The belief that what we were doing was more of what was done as school “ICT” was a big problem – leading to many secondary schools to see our degrees as ideal for the weaker student, but not as suitable for those who actually would have valued our subject had they known what it was really about. Another problem was the snobbery in Britain which seems to think the only socially acceptable degree for anyone who is good at science is Medicine. So Medicine top-slices a huge proportion of the students who’d be most able for our subject and for other science and engineering subjects. I don’t know how it is now, but when I was doing the admissions job the pattern in all but Oxbridge and one or two others was that Medicine was rejecting applicants with AAB while other science and engineering departments in the same university were struggling to find enough students with CCC in the necessary A-levels.
I shall never forget the days of inputting made up data into an excel spreadsheet based on a car sales shop that didnt exist. Completely uninspiring and something we did weeks on end. I welcome Gove’s proposals but I shall wait to hear more from him on the matter.

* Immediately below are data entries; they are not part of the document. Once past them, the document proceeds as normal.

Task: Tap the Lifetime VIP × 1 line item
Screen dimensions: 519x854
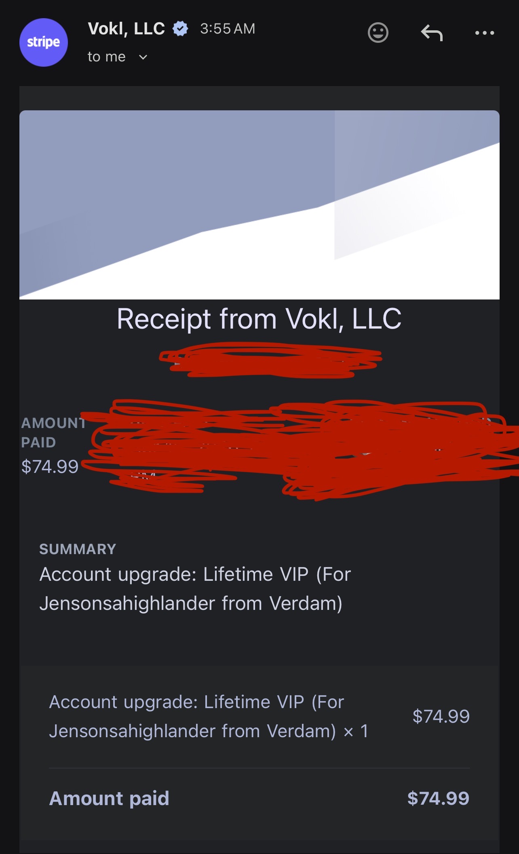Action: 209,716
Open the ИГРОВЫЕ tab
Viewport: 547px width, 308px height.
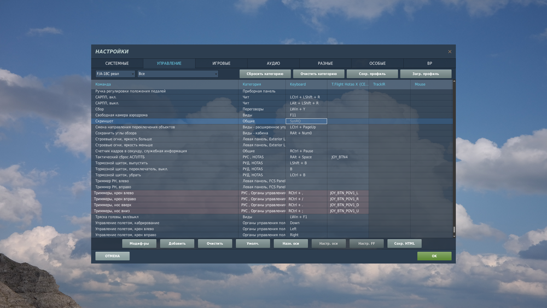221,63
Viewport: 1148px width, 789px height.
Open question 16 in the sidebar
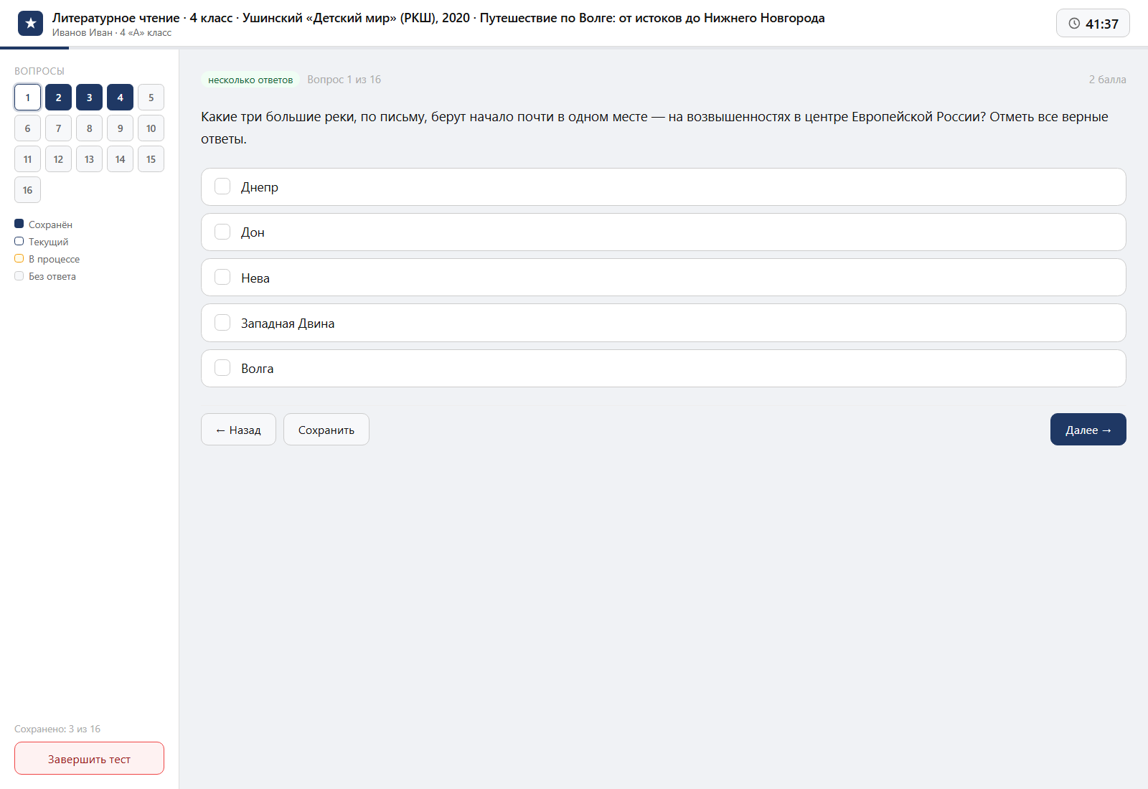coord(27,190)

It is all very well in theory, but to say that children know how to use basic IT by the time they are in secondary school is not true. My experience is that they do not know how to set up a basic document and how to send it to a printer in a format which will make it readable. They do not know paper sizes, they have no idea of how to address a letter; rows, columns, margins, no idea! So, 3 months of intensive training at the beginning of year 7, then go with the fun staff!
It’s been far too long since my Computer Science A-Level (Grade B, thanks for asking) for me to comment on current ICT teaching, but I can’t help noticing how Gove’s reaction in this case contrasts sharply with earlier pronouncements. In the Guardian article linked to by the OP, he is reported as saying “Technology in schools will no longer be micromanaged by Whitehall. By withdrawing the programme of study, we’re giving schools and teachers freedom over what and how to teach; revolutionising ICT as we know it.” But he has no problem at all with micromanaging (for example) the History curriculum.
@Matthew – Thanks for the links, I know people who look for A-Level Maths grades on CVs before anything else. I would be interested to know if you think those grades are markers of what talent is already there naturally which can be harnessed to make good programs, or if you think the value is in implied skills that have actually been taught during the course.
The articles kind of suggest that Mr “car is a subset of garage” is unreformable, but the articles are focussed on finding him and weeding him out at interviews, and the education system has more time than companies to change how people think.